What is Cooperative Housing?

Cooperative Housing in Relation to HUD 223(f) Loans

Cooperative housing, also known as a housing cooperative, co-op, or housing companies, are membership-based cooperatives (or corporations) that own real estate. These usually consists of one or more residential buildings. Cooperative housing developments can be refinanced with a special variant of HUD 223(f) loans, the HUD 223(f) cooperative housing loan. These loans have terms including:

  • LTV: 65%, or 55% of loan-to-sell-out value (HUD now allows a waiver for affordable cooperatives that cannot reach the 55% loan-to-sell-out value threshold)

  • DSCR: 1.00x Minimum

  • Owner-Occupied Requirement: At least 75% of units must be owner-occupied (no more than 25% can be owned by investors)
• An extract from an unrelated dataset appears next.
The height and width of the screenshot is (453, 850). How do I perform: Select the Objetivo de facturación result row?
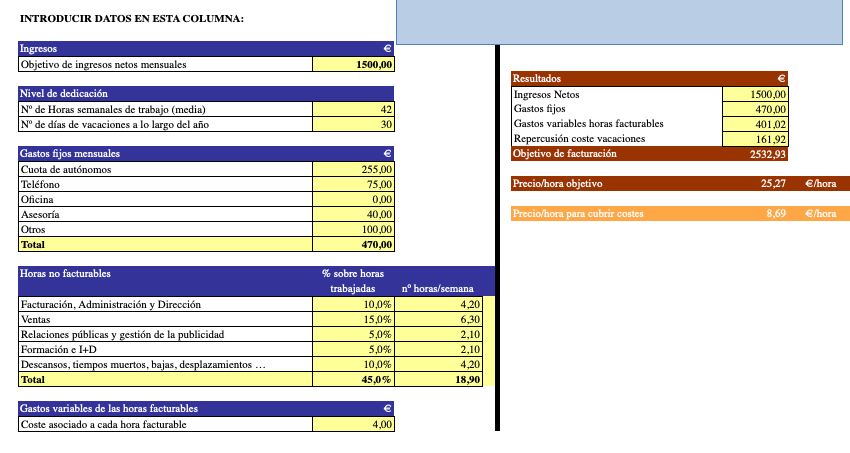click(x=650, y=154)
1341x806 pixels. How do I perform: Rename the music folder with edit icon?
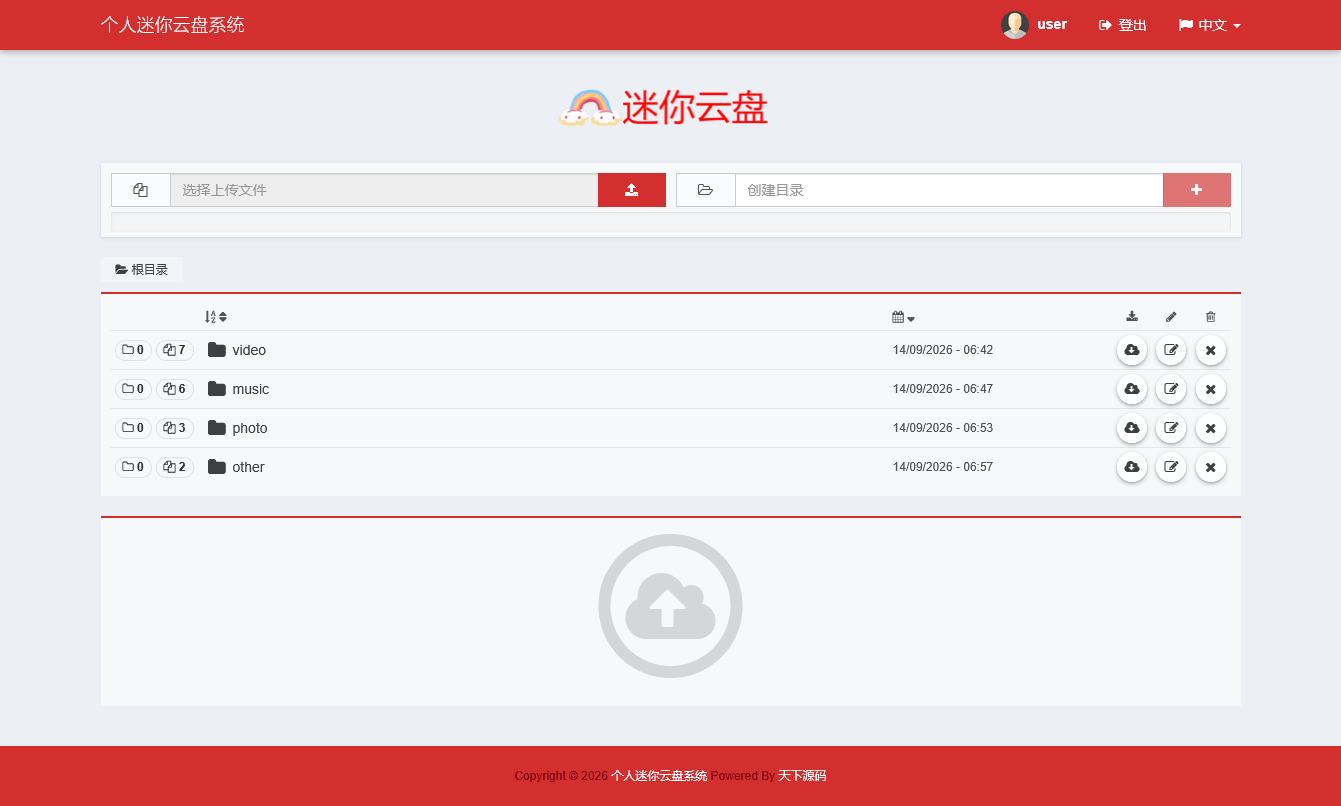1171,389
  • Repair Allowance: Like other HUD 223(f) loans, 223(f) loans for cooperatives permit a repair allowance of up to $40,500 per unit.

Why Housing Cooperatives Refinance

A housing cooperative may decide to refinance for a variety of reasons, including making needed repairs, replenishing replacement reserves, improving curb appeal, or even making energy efficient improvements to the property. Whatever the reason a housing cooperative decides to refinance, a HUD 223(f) loan can be an effective way to help them do so.